PICTURE FRAMING The matting around the picture has a uniform width. How wide is the matting if its area equals the area of the picture? Round to the nearest of an inch.
|---------------------------|
| <-------5in----------> |
| | wide | |
| | | |
| 4in long | |
| | | |
| | | |
| ---------------------- |
|---------------------------|
2w(5+2w) + 4(2w) = 20
10 w + 4 w^2 + 8 w = 20
4 w^2 + 18 w - 20 = 0
2 w^2 + 9 w - 10 = 0
w = [ -9 +/- sqrt(81+80) ]/4
w = [-9 +/- 12.7 ]/4
w = 0.922
check
0.922 * 8 + 0.922*10 + 4*0.922^2 = 19.99 yes
To determine the width of the matting, we need to find the area of the picture and equate it to the area of the matting.
The area of the picture can be calculated by multiplying its length by its width:
Area of picture = length × width = 4 in × 5 in = 20 in².
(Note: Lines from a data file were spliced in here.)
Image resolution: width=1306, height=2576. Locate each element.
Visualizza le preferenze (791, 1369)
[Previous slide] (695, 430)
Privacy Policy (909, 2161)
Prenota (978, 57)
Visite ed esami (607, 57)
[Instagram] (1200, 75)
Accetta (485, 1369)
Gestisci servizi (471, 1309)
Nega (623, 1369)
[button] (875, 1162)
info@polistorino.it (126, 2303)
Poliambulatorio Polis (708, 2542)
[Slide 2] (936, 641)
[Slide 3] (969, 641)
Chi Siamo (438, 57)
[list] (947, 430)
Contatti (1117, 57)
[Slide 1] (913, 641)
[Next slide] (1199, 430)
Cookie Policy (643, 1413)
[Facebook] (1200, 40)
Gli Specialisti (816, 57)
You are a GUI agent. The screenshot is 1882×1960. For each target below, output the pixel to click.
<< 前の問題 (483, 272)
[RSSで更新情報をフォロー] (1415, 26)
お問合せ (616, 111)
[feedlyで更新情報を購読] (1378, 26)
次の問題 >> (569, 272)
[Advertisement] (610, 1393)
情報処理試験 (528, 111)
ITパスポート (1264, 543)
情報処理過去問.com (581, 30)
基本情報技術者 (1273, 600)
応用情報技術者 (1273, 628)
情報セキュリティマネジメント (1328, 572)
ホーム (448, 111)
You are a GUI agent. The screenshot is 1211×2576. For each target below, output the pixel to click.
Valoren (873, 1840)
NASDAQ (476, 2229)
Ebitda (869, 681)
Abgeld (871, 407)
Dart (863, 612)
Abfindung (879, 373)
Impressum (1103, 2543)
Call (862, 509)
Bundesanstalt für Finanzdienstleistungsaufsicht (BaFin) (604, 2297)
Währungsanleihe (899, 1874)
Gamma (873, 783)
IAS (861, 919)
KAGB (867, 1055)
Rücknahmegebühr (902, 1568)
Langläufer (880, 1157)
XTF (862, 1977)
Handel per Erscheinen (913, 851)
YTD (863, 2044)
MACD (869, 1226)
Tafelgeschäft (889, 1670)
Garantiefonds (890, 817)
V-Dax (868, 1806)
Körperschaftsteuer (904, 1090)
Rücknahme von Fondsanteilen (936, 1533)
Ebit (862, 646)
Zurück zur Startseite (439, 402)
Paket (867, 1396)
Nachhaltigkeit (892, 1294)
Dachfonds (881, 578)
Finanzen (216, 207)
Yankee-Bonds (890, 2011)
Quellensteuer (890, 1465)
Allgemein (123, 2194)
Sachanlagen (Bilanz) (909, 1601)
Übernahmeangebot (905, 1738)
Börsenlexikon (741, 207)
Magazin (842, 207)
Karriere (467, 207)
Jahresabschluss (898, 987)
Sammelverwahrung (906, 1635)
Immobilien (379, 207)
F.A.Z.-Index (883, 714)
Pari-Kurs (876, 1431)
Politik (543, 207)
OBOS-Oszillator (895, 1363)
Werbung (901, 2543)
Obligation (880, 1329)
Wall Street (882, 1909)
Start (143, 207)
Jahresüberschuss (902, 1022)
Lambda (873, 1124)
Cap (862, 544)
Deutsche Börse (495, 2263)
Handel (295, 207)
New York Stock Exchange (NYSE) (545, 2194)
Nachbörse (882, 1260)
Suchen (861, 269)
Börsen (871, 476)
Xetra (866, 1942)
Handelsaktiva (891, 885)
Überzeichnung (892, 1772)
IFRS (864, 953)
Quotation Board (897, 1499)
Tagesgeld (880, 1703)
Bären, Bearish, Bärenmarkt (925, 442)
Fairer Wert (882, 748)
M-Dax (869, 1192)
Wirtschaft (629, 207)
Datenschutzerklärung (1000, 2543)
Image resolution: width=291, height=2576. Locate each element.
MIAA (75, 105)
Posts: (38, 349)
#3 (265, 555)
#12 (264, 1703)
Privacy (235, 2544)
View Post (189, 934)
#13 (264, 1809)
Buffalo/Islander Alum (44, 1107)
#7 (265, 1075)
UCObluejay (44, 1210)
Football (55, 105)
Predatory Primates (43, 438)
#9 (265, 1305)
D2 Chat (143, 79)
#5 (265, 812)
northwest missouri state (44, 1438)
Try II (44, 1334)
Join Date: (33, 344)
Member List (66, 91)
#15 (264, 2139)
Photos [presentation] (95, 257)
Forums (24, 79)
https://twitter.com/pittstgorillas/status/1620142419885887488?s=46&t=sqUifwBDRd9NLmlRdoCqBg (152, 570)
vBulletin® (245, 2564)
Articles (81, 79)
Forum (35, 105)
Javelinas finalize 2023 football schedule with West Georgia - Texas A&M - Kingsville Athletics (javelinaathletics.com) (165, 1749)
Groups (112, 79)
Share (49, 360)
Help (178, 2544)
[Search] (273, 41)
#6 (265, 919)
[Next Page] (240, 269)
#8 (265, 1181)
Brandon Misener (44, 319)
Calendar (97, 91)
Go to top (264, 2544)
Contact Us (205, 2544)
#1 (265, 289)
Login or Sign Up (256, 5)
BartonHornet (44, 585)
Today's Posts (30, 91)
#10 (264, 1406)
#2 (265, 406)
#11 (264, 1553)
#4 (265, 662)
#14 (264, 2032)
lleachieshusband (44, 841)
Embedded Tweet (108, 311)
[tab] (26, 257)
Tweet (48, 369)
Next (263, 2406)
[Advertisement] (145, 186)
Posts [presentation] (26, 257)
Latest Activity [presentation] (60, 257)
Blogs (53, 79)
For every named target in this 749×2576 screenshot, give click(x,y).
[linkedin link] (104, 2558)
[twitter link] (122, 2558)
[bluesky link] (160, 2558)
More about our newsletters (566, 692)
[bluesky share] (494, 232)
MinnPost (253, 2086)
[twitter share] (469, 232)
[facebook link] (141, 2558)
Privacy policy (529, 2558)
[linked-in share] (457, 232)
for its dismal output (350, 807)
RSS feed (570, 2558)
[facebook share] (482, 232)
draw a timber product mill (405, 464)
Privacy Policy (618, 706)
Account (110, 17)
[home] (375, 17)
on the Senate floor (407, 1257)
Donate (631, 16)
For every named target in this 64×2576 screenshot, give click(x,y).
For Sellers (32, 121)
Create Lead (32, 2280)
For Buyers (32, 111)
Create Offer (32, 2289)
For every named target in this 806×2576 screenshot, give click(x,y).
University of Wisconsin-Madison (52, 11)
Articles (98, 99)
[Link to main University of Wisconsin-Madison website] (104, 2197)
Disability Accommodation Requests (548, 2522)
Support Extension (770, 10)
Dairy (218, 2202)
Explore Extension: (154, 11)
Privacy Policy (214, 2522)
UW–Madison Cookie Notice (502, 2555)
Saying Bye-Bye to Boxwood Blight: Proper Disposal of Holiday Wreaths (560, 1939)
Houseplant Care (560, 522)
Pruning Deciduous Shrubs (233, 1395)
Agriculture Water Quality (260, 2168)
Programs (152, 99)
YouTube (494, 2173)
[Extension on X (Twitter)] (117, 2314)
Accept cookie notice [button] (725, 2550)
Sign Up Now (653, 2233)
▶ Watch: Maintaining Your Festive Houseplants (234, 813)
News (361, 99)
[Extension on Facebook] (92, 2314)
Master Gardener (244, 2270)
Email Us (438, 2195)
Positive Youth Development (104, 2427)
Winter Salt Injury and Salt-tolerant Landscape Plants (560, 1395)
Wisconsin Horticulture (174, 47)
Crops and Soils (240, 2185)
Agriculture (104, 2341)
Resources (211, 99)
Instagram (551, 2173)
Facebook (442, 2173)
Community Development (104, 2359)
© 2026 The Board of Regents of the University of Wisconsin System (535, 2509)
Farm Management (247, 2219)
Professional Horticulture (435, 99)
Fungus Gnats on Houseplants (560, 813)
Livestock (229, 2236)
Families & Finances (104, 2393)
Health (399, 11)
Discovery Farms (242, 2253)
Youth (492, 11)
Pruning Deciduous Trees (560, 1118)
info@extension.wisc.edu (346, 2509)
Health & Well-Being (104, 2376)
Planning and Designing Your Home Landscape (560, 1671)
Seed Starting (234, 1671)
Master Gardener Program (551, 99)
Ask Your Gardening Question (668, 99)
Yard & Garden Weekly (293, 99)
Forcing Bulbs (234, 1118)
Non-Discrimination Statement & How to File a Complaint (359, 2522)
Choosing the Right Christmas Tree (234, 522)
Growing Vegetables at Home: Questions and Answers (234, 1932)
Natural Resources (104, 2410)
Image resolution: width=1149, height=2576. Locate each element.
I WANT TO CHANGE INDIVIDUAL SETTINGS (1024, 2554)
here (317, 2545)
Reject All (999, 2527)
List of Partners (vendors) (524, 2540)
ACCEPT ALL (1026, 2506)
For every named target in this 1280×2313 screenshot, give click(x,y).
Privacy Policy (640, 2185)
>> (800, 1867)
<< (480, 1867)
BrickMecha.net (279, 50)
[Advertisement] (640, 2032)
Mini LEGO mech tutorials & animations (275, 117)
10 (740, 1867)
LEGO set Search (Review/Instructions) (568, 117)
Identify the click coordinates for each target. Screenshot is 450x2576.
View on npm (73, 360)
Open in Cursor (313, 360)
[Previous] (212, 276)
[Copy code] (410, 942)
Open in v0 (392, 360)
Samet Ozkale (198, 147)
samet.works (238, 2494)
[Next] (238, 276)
Let's denote the width of the matting as x inches.
The outer dimensions of the framed picture, including the matting, can be calculated by increasing the length and width of the picture by twice the width of the matting:
Length of framed picture = 4 in + 2x
Width of framed picture = 5 in + 2x
The area of the framed picture, including the matting, can be calculated by multiplying the outer dimensions:
Area of framed picture = (4 in + 2x) × (5 in + 2x)
Since we are given that the area of the matting equals the area of the picture, we can set up the equation:
Area of framed picture = Area of picture
(4 in + 2x) × (5 in + 2x) = 20 in²
Simplifying the equation, we get:
(4 + 2x)(5 + 2x) = 20
Expanding the equation, we get a quadratic equation:
20 + 8x + 10x + 4x² = 20
4x² + 18x + 20 = 20
4x² + 18x = 0
Dividing the equation by 2, we get:
2x² + 9x = 0
Factoring out an x from the equation, we get:
x(2x + 9) = 0
Setting each factor equal to zero, we find two possible solutions:
x = 0 or 2x + 9 = 0
The width of the matting can't be zero, so we disregard the solution x = 0.
To find the actual value of x, we solve the equation 2x + 9 = 0:
2x = -9
x = -9/2
However, since the width can't be negative (as it represents a physical dimension), we disregard this solution as well.
Therefore, there is no valid solution for the width of the matting that would make its area equal to the area of the picture.